Advertisement


Will Smith Says Oscars Fallout Fueled a Creative Awakening

Will Smith has always been a master of reinvention, rapper, sitcom king, and summer blockbuster god. However, for Smith himself, the most significant career turning point wasn’t a role or a record. That moment was the now-infamous slap he delivered to comedian Chris Rock on stage at the 2022 Oscars.

In a new frank interview with BBC Radio 1Xtra’s Remi Burgz, the 56-year-old actor revealed how the incident turned out to be an unlikely career turning point. The public reaction was swift and merciless. Smith was barred from Oscars events for 10 years, and international headlines rang with shock. But privately, something much deeper was going on.

Check Out This Article.

“The last couple of years for me have really been a lot of profound reflection,” Smith said. “After the Oscars I took a moment and pulled back, did the internal work.”

He said the internal work cracked open parts of himself that he had buried for years. The slap presented after Rock made a wisecrack about Jada Pinkett Smith’s shaved head marked more than a career-altering moment.

“If you imagine like there was a manhole cover on top of a man who dug a hole down there and the manhole cover just came off,” he said. “It was scary for a minute what was on there.”

For a man who built an empire on likability from “The Fresh Prince” to “Men in Black,” being met by a tide of public disapprobation was shocking and sobering.

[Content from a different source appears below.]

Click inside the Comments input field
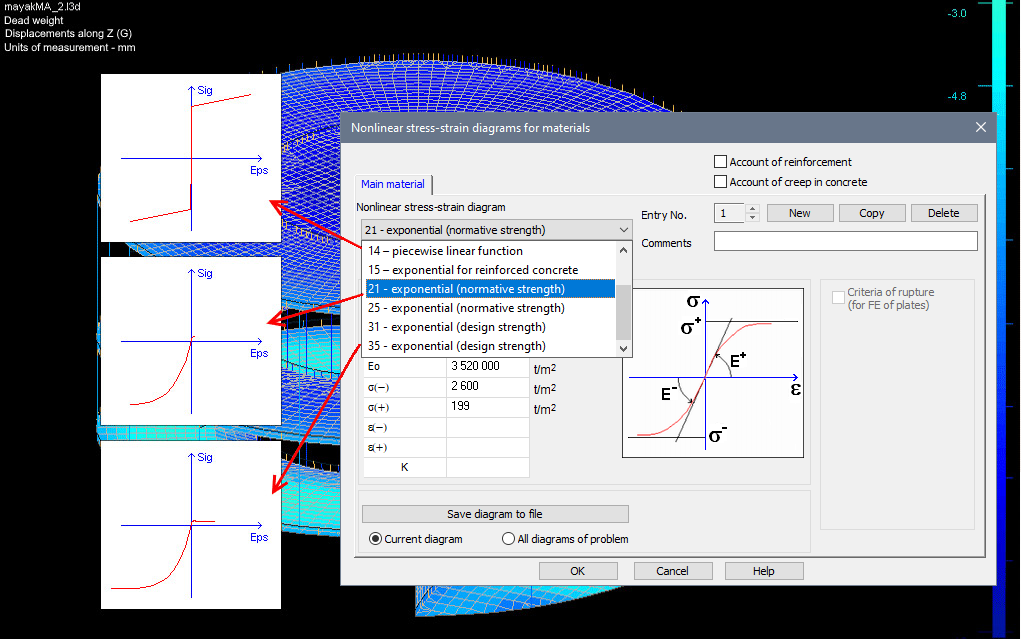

“For the first time in my life, (I was) dealing with a level of disapproval that I never really experienced before,” he said. “The addiction to other people’s approval that I had to break was brutal.

But where a lot of folks would crumble, Smith got curious. Something miraculous happened: creativity came back, rushing as if unleashed from a geyser.

“All these new thoughts, new energies, new creativity came through … and it started showing up as music,” he said.

That comeback culminated in Based On A True Story, Smith’s first record in 20 years. This one is more than a musical comeback: It’s the result of emotional excavation, a view into a man who has peeled back the layers and discovered something unvarnished underneath.

He is still banned from the Oscars stage until 2032, but he appears to have found another kind of spotlight that doesn’t need a red carpet or applause, just him and a mic, a beat, and a de-glazed version of himself.

Sometimes, a public fall is needed to set off a private rise. For Will Smith, the slap heard worldwide may just have unlocked the door to his most forthright work yet.